READING TEXT>
# # # #

Directors

Wes Anderson, the filmmaker who keeps moving inside his own dollhouse

Penelope H. Fritz

The question that follows him around at every Cannes premiere is whether the new film is more of the same thing. It assumes the work sits on a shelf, neatly catalogued by what it adds or fails to add. The question keeps being asked and the films keep being made, and the gap between what the question wants to measure and what the films are actually doing is by now the most interesting thing about the career.

He grew up in Houston, the middle son of an advertising man and an archaeologist-turned-realtor, and was schooled at St. John’s, the private academy in town that would later become Rushmore Academy. At the University of Texas in Austin he studied philosophy and met Owen Wilson; together they wrote a thirteen-minute short called Bottle Rocket, and James L. Brooks, who had been watching, helped them turn it into a feature. The route into directing was almost embarrassingly clean — Sundance, Columbia, a string of admiring critics — and it set the pattern: the work would always look like a continuation of the work that preceded it, and the continuation would always be enough to keep going.

Rushmore and, three years later, The Royal Tenenbaums established the persona. A boys’-club symmetry behind every shot. Wide-angle interiors that looked like cross-sections of dollhouses. Soundtrack cues from the British Invasion. Adolescents acting out adult grief and adults trapped in unfinished adolescence. The films were funny in the way that magazine cartoons are funny — exact, melancholy, faintly heartless until the last beat. They also made him a brand at thirty-two, which is a fate.

The diorama era — The Life Aquatic with Steve Zissou, The Darjeeling Limited, Fantastic Mr. Fox — pushed the production design from prop to thesis. The boats and trains and burrows were not sets but propositions: the world is a small constructed room, the room has a roof, the camera will move only in horizontal and vertical lines because that is how a child draws. Fantastic Mr. Fox added the technical lever — stop-motion — that would return in Isle of Dogs, and Alexandre Desplat replaced Mark Mothersbaugh on the score, settling into the role he has held for every Anderson live-action film since.

Moonrise Kingdom and, in 2014, The Grand Budapest Hotel were the commercial and critical peak. Grand Budapest was nominated for nine Oscars and won four. It also delivered the argument the diorama needed: Zubrowka is not nostalgic, it is a vanishing place that the film knows is vanishing, and the violence at the edges of the frame keeps reminding the dollhouse that it is being measured against the century outside. The reviews that read Anderson as decorative were arguing with a film he did not make.

# # # #

ACTIONS TO TAKE>
1. Answer these questions from the Wes Anderson article, one line each:
(a) Who helped Anderson and Owen Wilson turn Bottle Rocket into a feature?
(b) Whom did Alexandre Desplat replace on the score?
(c) How many Oscars did The Grand Budapest Hotel win?
2. Summarize the Wes Anderson article in two sentences.
3. Extend the Wes Anderson article with a new paragraph that picks up after its last sentence.
The material after the Wes Anderson article isn't needed here.

SUPPLIED INFORMATION>
# # # #

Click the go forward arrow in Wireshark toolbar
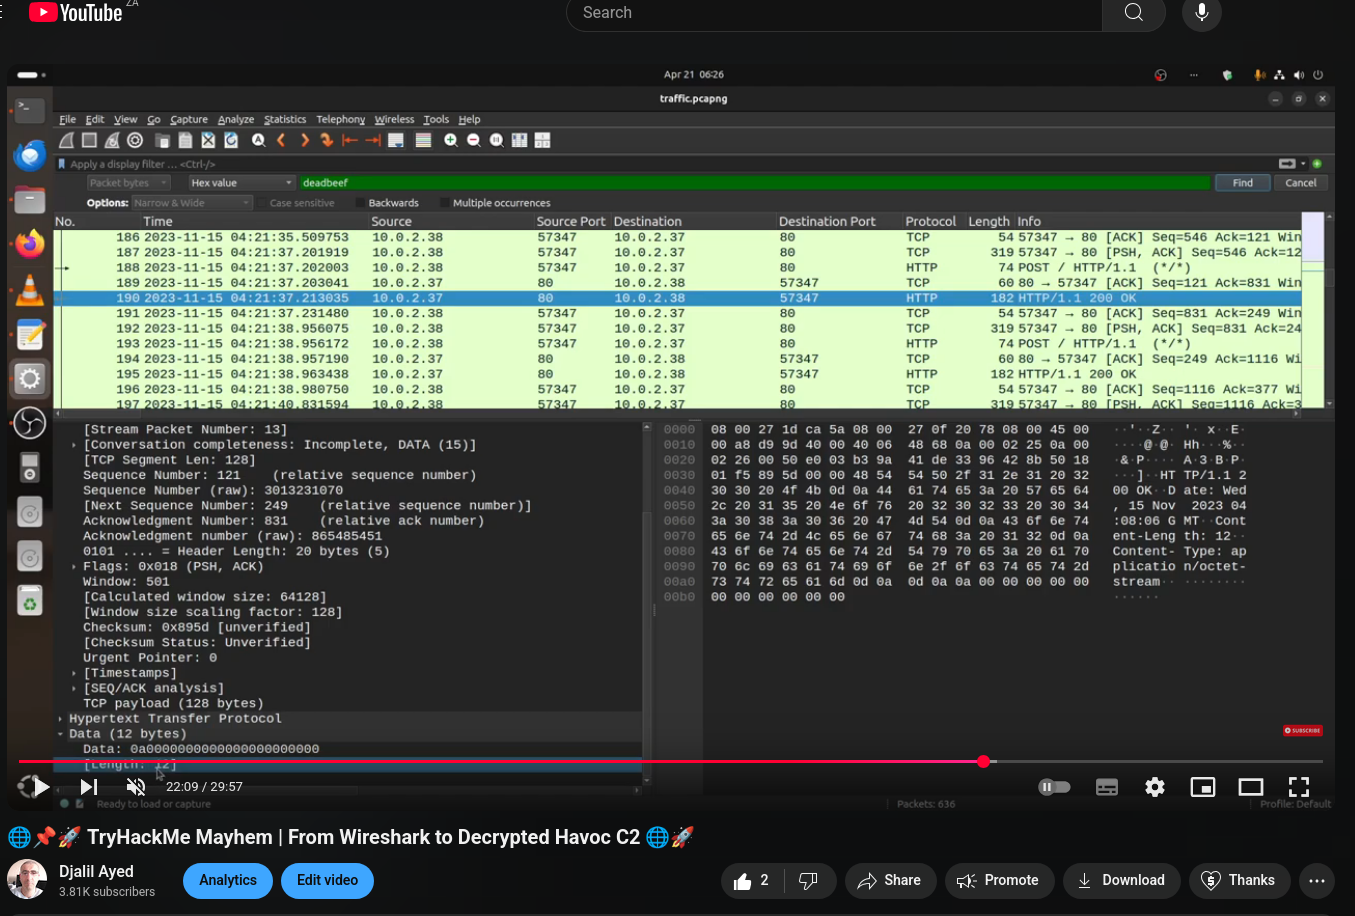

# # # #

ANSWERS IN ORDER>
1.
(a) James L. Brooks
(b) Mark Mothersbaugh
(c) Four

2. Wes Anderson grew up in Houston and studied philosophy at the University of Texas, where he and Owen Wilson wrote the short Bottle Rocket, which became a feature, and Rushmore and The Royal Tenenbaums then made his symmetrical, dollhouse-like style a brand. His diorama-era films turned production design into a thesis, and The Grand Budapest Hotel, nominated for nine Oscars and winner of four, marked his commercial and critical peak.

3.
The harder paragraph is Isle of Dogs, in 2018, which won him the Silver Bear for Best Director at the Berlinale and brought the most sustained criticism of his career. The Japanese characters speak unsubtitled Japanese; the Anglo characters carry the emotional close-ups. Anderson has said the film is a love letter to Japanese cinema, citing Kurosawa and Hayao Miyazaki. Critics who watched Bryan Cranston voice a stray English-speaking dog while the Japanese voices read like ambient sound were not convinced. He has not litigated the question further. The film won the Silver Bear anyway, and the question remains, and the question is fair.

The recent work has tilted toward overt artifice. The French Dispatch is structured as the issue of a magazine. Asteroid City wraps a desert quarantine inside a television play about the play. The Wonderful Story of Henry Sugar — the Roald Dahl short for Netflix — handed him an Oscar in 2024, his first competitive win, for a thirty-nine-minute exercise in narrators handing the camera to other narrators. The films are increasingly about how stories are told, which the diorama defenders read as maturation and the diorama prosecutors read as confession.

The Phoenician Scheme, which premiered in competition at Cannes in May 2025 and ran wide that summer, sits inside the argument and provides one of its better answers. Benicio del Toro plays a corrupt arms dealer trying to repair the relationship with his daughter while assembling an infrastructure project across Phoenicia; Mia Threapleton, Michael Cera, and a deep bench of Anderson regulars surround him. The chapters are stamped like ledger entries. The violence is loud, the deaths are non-decorative, and the film is interested, finally, in money — what it does to a family, what it does to a continent, what it does to a man who has spent a life building things that will not survive him.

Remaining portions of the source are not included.